Your task is to copy every line below that contains the word "Sorte".

(Collected data)

++++++++++

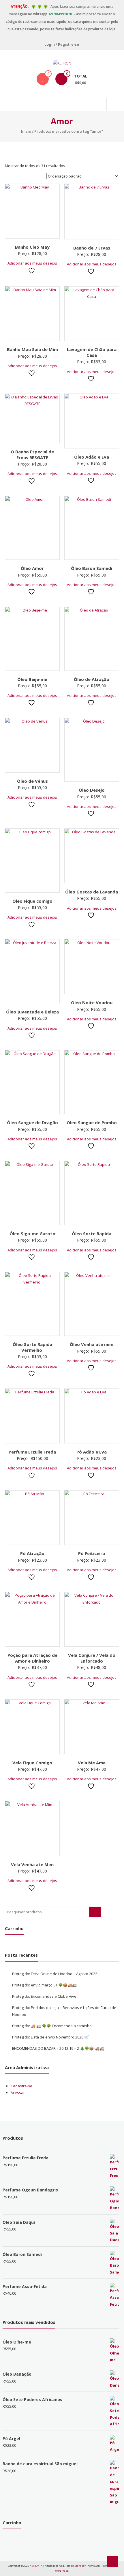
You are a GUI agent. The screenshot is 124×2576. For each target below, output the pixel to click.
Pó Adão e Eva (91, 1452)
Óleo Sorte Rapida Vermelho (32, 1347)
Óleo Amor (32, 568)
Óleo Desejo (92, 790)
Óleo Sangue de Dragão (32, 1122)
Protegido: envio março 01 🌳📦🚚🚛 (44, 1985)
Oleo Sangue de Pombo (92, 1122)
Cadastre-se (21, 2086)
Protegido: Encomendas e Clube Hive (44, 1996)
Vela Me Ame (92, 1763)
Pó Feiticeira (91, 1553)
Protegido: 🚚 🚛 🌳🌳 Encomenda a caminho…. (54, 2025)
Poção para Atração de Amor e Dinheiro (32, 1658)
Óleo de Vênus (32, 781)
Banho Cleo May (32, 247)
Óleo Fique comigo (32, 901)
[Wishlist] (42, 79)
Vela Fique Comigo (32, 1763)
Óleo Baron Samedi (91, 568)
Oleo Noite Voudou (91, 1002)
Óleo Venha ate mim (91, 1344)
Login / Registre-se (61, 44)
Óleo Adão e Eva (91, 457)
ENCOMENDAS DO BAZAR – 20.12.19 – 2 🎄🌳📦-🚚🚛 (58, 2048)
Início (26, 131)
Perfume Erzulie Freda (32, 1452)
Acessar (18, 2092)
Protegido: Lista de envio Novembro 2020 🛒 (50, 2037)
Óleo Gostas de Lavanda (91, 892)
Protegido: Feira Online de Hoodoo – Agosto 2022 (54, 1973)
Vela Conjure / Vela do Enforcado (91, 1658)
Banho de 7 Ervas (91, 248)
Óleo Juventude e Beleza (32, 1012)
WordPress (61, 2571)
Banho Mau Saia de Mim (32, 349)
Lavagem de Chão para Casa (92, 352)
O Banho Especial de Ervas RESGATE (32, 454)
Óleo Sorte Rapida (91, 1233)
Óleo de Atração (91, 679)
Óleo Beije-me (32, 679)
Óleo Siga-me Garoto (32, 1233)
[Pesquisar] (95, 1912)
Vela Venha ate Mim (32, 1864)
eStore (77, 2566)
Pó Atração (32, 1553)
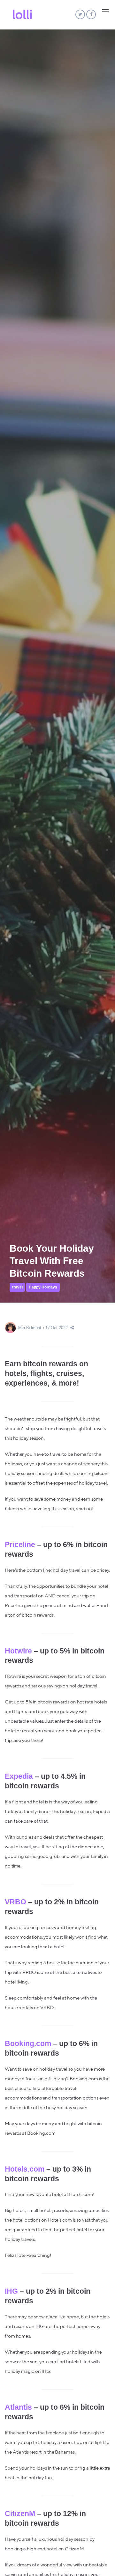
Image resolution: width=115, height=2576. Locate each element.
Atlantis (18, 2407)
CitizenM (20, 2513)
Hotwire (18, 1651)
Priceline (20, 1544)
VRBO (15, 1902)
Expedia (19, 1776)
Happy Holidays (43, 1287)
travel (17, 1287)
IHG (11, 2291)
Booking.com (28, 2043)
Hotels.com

++++++++++

[Task solution]:
Óleo Sorte Rapida Vermelho (32, 1347)
Óleo Sorte Rapida (91, 1233)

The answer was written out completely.